Required work: Using the listing below, print the line containing "Instruction: Click the", the line containing "Click the head", and each line between them, exactly and nothing else. Pictures stay out of the print.

Material provided:

=== Section Start ===

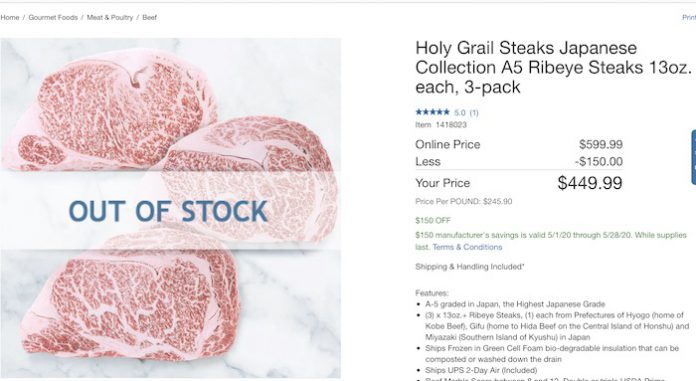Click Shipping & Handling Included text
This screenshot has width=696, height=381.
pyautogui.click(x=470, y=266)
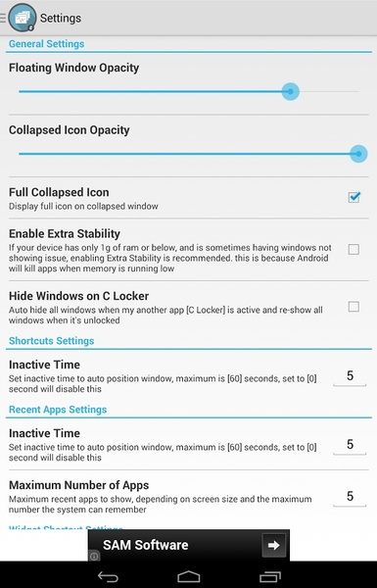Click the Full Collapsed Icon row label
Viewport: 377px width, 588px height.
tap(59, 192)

=== Section End ===
=== Section Start ===

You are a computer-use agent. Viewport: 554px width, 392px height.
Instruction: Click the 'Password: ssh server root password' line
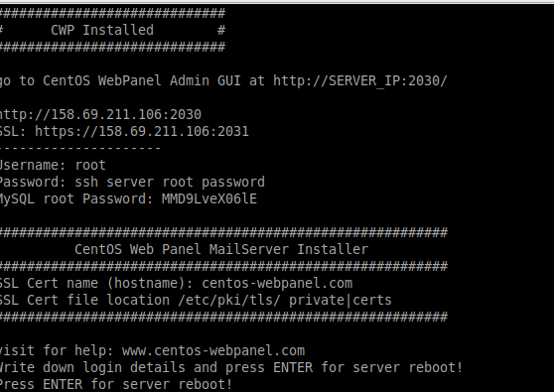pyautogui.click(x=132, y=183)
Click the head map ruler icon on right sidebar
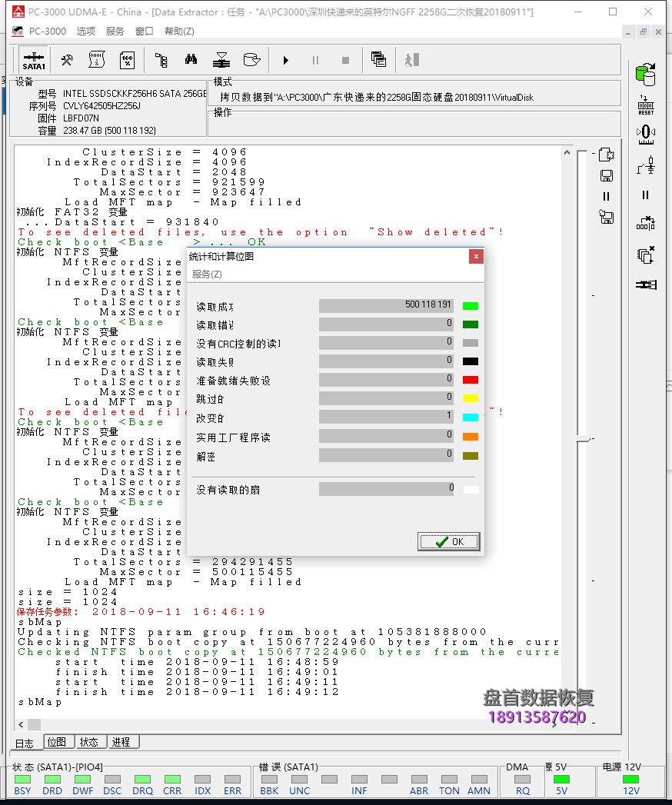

=== Section End ===
=== Section Start ===

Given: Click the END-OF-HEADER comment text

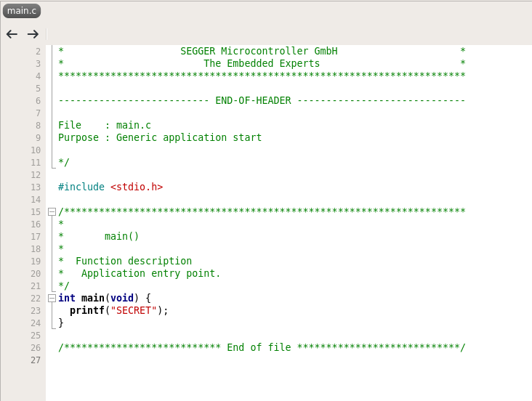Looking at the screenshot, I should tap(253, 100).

=== Section End ===

Output for this exercise:
Instruction: Click the 'Password: ssh server root password' line
pyautogui.click(x=132, y=183)
Click the head map ruler icon on right sidebar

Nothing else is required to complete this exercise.